TRECHO SELECIONADO:
Prisão em segunda instância
Ao analisar a polêmica sobre a prisão de condenados após a decisão em segunda instância, Kassio Marques disse que o assunto está com o Congresso Nacional, que "tem toda competência e instrumentos para ouvir sociedade e instituições".
— Entendo que esta matéria está devolvida ao Parlamento. Cabe ao Congresso agora ouvir a sociedade, as instituições, e já há uma PEC tratando do tema. O debate está evoluindo, com uma participação muito profícua dos juristas. Este tema me preocupa também, estou acompanhando e penso que devem ser tomados todos os cuidados buscando evitar futuras judicializações — sintetizou.
Garantismo
O senador Major Olimpio (PSL-SP), por sua vez, manifestou preocupação com o fato de Kassio Marques ter se declarado garantista. O indicado rebateu dizendo que o garantismo judicial nada mais é do que a aplicação da lei e da Constituição e não se confunde com leniência ou o textualismo, que retrata a postura de se aplicar a literalidade das normas, sem o exercício da hermenêutica e análise das consequências do caso concreto.
— Sim, eu tenho esse perfil. O garantismo deve ser exaltado porque todos os brasileiros merecem o direito de defesa. Todos os brasileiros, para chegarem a uma condenação, precisam passar por um devido processo legal. E isso é o perfil do garantismo, que, de certa forma, pode estar sendo interpretado de uma forma diferente, inclusive com esse instituto do textualismo e o originalismo — disse.
Indagado se o garantismo não atrapalha o combate à corrupção e favorece a impunidade, Kassio Marques afirmou que a maioria dos magistrados que conduzem grandes investigações são cumpridores das leis e da Constituição.
— Um ou outro ato ilegal ou inconstitucional, se ocorrer, não pode passar à margem da apreciação do Judiciário. Não verifico nenhum conflito entre ser um juiz garantista e isso de alguma forma atrapalhar o combate à corrupção. Ao contrário, acho que chegaremos a uma construção muito mais justa ao final e sem margem para nulidade no processo — afirmou.
Kassio Marques informou ainda que durante o período em que esteve em plantões judiciários no TRF-1, recebeu pedidos de 30 habeas-corpus e indeferiu 28.

INSTRUÇÕES DE TRABALHO:
a – Segundo o trecho, quantos pedidos de habeas-corpus Kassio Marques recebeu durante os plantões judiciários no TRF-1, e quantos deles indeferiu?
b – Substitua "computer-use agent" por "GUI agent" no intervalo das linhas de dados que vai do início delas até a linha que contém "Select the Impressions", ambas as extremidades incluídas, sem alterar mais nada. Apresente somente essas linhas.
O trecho selecionado e as linhas de dados provêm de fontes distintas.

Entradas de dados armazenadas
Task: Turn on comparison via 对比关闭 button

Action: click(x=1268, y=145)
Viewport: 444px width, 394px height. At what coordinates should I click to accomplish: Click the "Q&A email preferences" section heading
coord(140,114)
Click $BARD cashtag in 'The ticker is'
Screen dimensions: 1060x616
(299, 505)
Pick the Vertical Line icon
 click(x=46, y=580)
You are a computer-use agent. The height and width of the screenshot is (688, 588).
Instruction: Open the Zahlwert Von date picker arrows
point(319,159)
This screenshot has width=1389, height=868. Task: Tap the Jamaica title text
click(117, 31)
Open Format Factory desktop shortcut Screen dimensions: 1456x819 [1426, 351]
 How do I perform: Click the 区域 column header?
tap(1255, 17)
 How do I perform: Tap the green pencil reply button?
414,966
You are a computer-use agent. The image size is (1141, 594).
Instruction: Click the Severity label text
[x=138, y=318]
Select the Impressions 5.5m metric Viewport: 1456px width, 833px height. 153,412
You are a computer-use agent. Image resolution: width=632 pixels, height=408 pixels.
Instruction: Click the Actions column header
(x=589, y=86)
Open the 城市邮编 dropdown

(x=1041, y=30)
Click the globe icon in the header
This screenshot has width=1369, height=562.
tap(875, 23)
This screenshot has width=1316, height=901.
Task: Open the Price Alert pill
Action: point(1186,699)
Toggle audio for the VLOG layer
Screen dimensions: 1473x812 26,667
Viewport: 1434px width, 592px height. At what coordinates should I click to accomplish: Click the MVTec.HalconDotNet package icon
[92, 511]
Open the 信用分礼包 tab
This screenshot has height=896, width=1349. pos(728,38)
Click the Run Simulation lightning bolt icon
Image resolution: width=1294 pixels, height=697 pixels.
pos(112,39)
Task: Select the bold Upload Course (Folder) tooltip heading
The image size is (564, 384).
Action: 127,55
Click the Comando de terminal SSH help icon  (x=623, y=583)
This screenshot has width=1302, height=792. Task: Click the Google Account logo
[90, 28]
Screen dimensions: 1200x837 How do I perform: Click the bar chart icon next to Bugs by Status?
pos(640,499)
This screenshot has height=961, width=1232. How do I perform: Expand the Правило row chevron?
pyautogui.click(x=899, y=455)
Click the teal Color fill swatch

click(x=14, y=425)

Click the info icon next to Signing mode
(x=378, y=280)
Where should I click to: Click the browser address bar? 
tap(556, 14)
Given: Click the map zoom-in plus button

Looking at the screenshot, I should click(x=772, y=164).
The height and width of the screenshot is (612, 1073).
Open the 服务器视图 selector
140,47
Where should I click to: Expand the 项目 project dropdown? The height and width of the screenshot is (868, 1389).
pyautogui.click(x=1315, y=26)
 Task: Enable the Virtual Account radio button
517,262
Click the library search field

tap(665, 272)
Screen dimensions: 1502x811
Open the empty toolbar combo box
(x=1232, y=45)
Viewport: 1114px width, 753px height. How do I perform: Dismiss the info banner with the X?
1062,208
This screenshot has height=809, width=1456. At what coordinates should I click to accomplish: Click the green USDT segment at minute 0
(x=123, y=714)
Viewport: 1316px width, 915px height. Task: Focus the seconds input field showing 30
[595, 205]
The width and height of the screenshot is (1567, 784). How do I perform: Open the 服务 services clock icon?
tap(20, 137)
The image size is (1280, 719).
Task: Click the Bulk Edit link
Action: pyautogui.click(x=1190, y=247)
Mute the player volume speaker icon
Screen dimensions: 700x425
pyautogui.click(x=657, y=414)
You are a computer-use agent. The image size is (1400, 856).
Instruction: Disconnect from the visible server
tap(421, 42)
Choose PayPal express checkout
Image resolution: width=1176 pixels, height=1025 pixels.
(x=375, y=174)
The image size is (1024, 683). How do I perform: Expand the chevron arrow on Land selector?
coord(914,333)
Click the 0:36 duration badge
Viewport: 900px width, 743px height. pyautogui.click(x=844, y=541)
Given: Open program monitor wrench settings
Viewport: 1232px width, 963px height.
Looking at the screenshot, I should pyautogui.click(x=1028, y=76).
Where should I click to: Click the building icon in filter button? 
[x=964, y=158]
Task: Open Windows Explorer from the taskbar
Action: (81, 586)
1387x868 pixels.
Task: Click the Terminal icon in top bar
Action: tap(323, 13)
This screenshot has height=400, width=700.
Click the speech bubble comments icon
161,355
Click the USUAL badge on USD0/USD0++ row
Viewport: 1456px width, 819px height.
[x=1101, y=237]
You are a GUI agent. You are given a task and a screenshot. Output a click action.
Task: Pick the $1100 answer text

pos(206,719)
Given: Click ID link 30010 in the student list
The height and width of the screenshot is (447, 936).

TAREFAS RESOLVIDAS:
a – Recebeu 30 pedidos e indeferiu 28.

b –
Task: Turn on comparison via 对比关闭 button

Action: click(x=1268, y=145)
Viewport: 444px width, 394px height. At what coordinates should I click to accomplish: Click the "Q&A email preferences" section heading
coord(140,114)
Click $BARD cashtag in 'The ticker is'
Screen dimensions: 1060x616
(299, 505)
Pick the Vertical Line icon
 click(x=46, y=580)
You are a GUI agent. The height and width of the screenshot is (688, 588).
Instruction: Open the Zahlwert Von date picker arrows
point(319,159)
This screenshot has width=1389, height=868. Task: Tap the Jamaica title text
click(117, 31)
Open Format Factory desktop shortcut Screen dimensions: 1456x819 [1426, 351]
 How do I perform: Click the 区域 column header?
tap(1255, 17)
 How do I perform: Tap the green pencil reply button?
414,966
You are a GUI agent. The image size is (1141, 594).
Instruction: Click the Severity label text
[x=138, y=318]
Select the Impressions 5.5m metric Viewport: 1456px width, 833px height. 153,412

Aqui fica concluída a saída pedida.